** Opening Supplied records block **
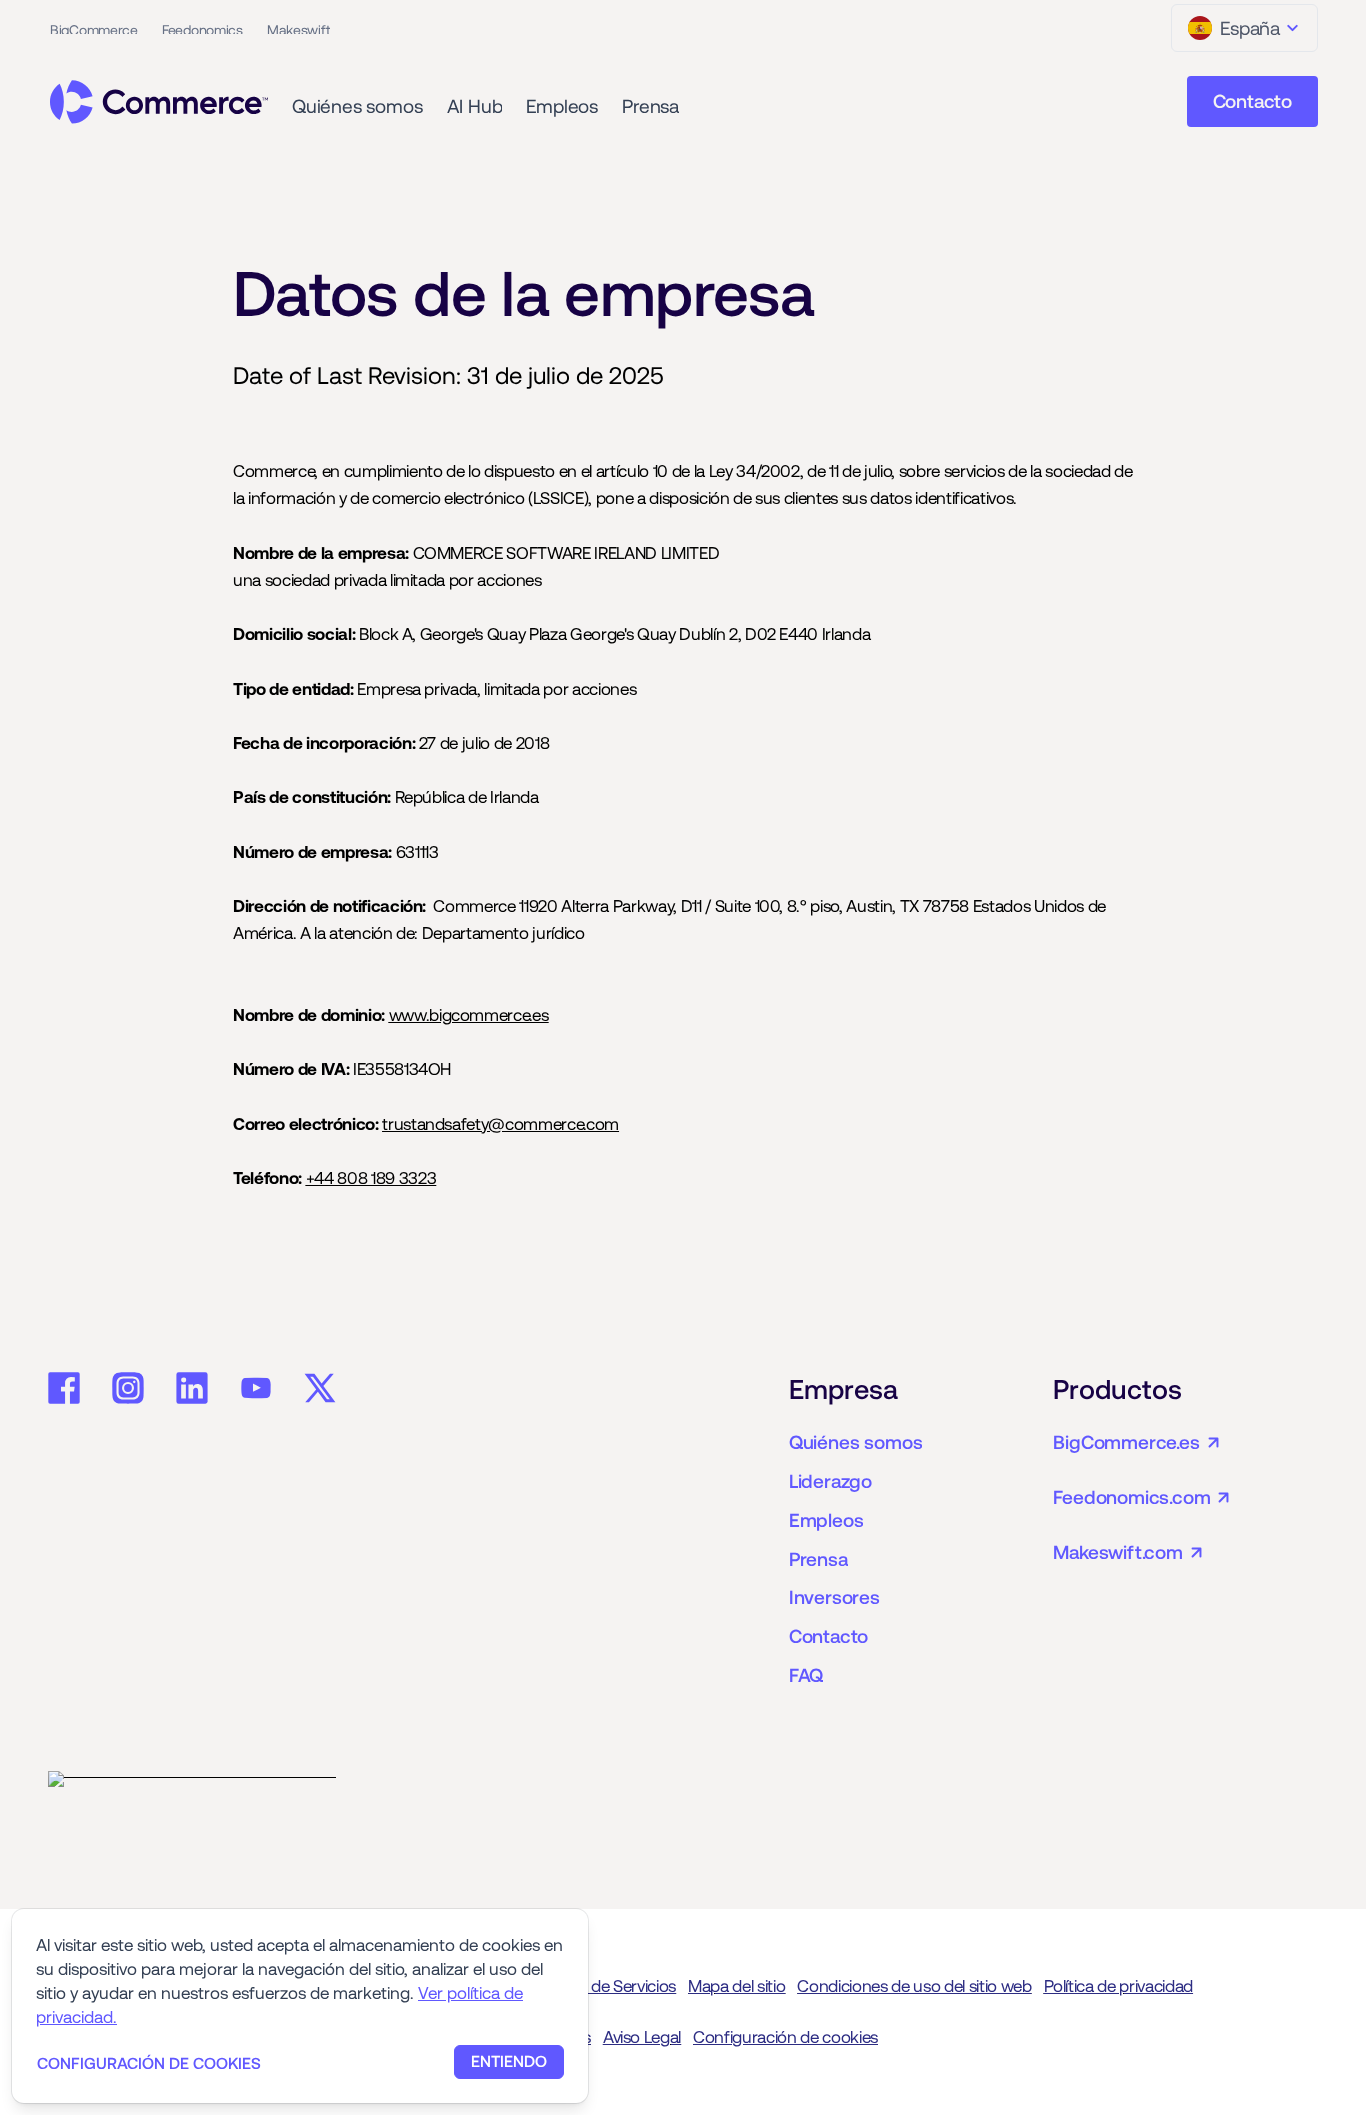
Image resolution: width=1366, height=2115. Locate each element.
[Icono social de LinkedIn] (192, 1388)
** Closing Supplied records block **
** Opening Supplied records block **
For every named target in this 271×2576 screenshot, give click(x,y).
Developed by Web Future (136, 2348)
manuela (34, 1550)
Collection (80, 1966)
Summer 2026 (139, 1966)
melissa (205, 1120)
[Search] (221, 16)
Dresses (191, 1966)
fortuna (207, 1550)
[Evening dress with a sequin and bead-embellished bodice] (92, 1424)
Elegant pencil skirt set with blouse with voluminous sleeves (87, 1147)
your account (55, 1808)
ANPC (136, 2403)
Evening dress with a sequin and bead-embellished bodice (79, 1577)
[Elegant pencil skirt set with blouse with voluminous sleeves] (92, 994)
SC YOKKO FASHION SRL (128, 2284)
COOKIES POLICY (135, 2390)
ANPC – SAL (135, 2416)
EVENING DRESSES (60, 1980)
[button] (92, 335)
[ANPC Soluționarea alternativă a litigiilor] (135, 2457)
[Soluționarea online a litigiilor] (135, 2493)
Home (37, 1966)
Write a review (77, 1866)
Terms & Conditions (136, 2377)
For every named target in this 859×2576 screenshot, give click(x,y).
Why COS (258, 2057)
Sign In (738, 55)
** Closing Supplied records block **
### Exercise goal
Your answer should be the lines of the listing above between the line holding "Image resolution: width=1366, height=2115." and the line holding "[Icono social de LinkedIn] (192, 1388)", inclusive, restated word for word and alone.

### Task result
Image resolution: width=1366, height=2115. Locate each element.
[Icono social de LinkedIn] (192, 1388)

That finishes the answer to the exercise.